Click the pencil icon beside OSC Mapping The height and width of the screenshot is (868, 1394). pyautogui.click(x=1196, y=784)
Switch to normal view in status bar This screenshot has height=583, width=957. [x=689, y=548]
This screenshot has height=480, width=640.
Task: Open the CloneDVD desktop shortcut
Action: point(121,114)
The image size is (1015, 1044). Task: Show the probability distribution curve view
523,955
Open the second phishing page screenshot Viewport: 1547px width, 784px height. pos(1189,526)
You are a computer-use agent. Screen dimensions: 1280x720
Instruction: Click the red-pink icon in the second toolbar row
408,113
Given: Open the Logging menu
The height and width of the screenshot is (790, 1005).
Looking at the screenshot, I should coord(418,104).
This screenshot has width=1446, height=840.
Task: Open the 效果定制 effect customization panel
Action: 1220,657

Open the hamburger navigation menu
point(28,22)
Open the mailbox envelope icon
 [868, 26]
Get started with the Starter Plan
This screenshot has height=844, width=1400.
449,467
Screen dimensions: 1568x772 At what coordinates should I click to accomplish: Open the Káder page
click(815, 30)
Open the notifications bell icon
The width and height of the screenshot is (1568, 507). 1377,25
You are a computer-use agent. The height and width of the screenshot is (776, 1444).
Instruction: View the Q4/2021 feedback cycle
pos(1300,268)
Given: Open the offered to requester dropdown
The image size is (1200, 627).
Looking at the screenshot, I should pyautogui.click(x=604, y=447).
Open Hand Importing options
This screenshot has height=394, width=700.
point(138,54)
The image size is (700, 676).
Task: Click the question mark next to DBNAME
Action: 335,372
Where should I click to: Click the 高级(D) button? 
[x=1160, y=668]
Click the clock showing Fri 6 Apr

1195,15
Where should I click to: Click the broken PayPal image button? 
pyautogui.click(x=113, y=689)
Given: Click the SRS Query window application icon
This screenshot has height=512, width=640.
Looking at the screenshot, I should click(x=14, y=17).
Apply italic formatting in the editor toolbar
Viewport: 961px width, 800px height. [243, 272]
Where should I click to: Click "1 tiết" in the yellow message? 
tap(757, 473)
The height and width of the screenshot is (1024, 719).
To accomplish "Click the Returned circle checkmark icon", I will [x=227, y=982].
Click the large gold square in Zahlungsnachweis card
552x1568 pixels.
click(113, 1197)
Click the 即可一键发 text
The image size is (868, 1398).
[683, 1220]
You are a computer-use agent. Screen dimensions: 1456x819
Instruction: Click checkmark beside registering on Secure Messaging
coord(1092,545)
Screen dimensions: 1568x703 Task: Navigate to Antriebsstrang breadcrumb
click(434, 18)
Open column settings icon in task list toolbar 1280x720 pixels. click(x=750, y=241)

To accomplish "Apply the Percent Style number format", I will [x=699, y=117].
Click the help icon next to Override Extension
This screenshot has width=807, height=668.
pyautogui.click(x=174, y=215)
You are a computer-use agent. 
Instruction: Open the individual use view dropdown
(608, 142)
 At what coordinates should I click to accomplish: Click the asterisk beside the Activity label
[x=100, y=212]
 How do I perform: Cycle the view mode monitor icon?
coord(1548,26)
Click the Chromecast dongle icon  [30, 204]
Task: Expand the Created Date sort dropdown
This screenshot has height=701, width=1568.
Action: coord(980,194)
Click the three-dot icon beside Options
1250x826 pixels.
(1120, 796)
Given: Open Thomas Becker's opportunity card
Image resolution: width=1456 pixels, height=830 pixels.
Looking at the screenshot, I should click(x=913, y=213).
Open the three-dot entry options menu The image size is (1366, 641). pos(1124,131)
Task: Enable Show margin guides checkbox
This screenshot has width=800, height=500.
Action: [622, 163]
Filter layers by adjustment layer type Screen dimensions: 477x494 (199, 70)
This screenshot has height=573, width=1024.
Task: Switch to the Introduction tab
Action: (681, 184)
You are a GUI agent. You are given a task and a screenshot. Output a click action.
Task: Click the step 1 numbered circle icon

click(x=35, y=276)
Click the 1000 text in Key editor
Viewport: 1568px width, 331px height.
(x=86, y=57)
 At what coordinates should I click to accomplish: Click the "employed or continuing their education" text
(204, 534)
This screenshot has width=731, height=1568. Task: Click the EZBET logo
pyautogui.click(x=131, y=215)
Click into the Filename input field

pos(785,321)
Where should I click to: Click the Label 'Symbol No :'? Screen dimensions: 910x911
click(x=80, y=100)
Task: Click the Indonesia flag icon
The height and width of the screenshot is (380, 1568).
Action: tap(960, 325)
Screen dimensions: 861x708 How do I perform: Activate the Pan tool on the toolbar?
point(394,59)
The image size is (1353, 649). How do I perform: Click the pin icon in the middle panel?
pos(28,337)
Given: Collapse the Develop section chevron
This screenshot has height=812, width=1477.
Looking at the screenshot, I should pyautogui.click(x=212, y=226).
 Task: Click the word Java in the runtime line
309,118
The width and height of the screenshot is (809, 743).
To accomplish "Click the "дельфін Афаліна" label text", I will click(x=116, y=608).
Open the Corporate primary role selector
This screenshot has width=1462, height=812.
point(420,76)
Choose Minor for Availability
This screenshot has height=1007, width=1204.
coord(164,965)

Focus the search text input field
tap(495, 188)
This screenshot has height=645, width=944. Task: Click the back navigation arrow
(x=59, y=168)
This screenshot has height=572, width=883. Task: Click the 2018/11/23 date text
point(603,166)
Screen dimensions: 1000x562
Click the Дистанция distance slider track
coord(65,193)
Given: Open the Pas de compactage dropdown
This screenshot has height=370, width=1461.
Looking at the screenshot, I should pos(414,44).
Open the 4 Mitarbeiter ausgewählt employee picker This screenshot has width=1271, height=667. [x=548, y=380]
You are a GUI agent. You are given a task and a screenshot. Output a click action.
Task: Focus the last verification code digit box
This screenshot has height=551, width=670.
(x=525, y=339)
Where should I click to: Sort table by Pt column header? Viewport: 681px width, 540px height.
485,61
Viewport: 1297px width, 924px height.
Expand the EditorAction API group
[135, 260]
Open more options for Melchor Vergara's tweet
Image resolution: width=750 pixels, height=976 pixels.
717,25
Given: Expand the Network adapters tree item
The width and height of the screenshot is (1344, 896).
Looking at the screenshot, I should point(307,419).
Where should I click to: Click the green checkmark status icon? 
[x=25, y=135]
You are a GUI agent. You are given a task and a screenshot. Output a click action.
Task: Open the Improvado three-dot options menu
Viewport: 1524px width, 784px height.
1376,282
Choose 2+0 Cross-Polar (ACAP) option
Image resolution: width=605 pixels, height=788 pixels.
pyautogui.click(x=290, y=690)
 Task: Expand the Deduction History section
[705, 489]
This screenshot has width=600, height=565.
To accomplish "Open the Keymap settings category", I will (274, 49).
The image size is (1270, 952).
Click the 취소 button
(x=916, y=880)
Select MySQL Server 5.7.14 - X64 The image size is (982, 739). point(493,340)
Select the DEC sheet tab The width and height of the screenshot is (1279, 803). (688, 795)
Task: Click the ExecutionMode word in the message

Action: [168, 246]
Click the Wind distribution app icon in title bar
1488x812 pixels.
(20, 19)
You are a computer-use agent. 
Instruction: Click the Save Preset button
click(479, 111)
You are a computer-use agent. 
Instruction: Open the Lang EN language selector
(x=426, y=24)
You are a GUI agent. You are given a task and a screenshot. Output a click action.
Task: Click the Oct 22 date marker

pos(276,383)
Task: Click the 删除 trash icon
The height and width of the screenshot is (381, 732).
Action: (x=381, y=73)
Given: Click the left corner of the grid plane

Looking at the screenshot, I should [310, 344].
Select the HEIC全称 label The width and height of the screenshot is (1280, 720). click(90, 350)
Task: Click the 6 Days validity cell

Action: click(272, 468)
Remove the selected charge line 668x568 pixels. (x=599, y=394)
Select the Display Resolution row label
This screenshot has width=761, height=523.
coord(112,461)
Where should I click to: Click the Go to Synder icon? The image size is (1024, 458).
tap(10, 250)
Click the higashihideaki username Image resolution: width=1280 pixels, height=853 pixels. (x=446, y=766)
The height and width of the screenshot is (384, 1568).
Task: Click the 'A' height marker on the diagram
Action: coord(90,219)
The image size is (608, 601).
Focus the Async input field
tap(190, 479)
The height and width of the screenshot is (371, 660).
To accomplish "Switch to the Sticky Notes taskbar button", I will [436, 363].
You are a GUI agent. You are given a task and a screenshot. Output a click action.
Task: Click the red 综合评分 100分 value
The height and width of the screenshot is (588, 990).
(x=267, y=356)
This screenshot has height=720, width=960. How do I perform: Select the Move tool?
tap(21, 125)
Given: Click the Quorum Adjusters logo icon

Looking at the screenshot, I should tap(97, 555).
════════════════════
• **Prompt**
Print the lines above from the one with "Open Hand Importing options" through the one with "Given: Click the SRS", both included, exactly as written and nothing more.

• **Exercise response**
Open Hand Importing options
This screenshot has height=394, width=700.
point(138,54)
The image size is (700, 676).
Task: Click the question mark next to DBNAME
Action: 335,372
Where should I click to: Click the 高级(D) button? 
[x=1160, y=668]
Click the clock showing Fri 6 Apr

1195,15
Where should I click to: Click the broken PayPal image button? 
pyautogui.click(x=113, y=689)
Given: Click the SRS Query window application icon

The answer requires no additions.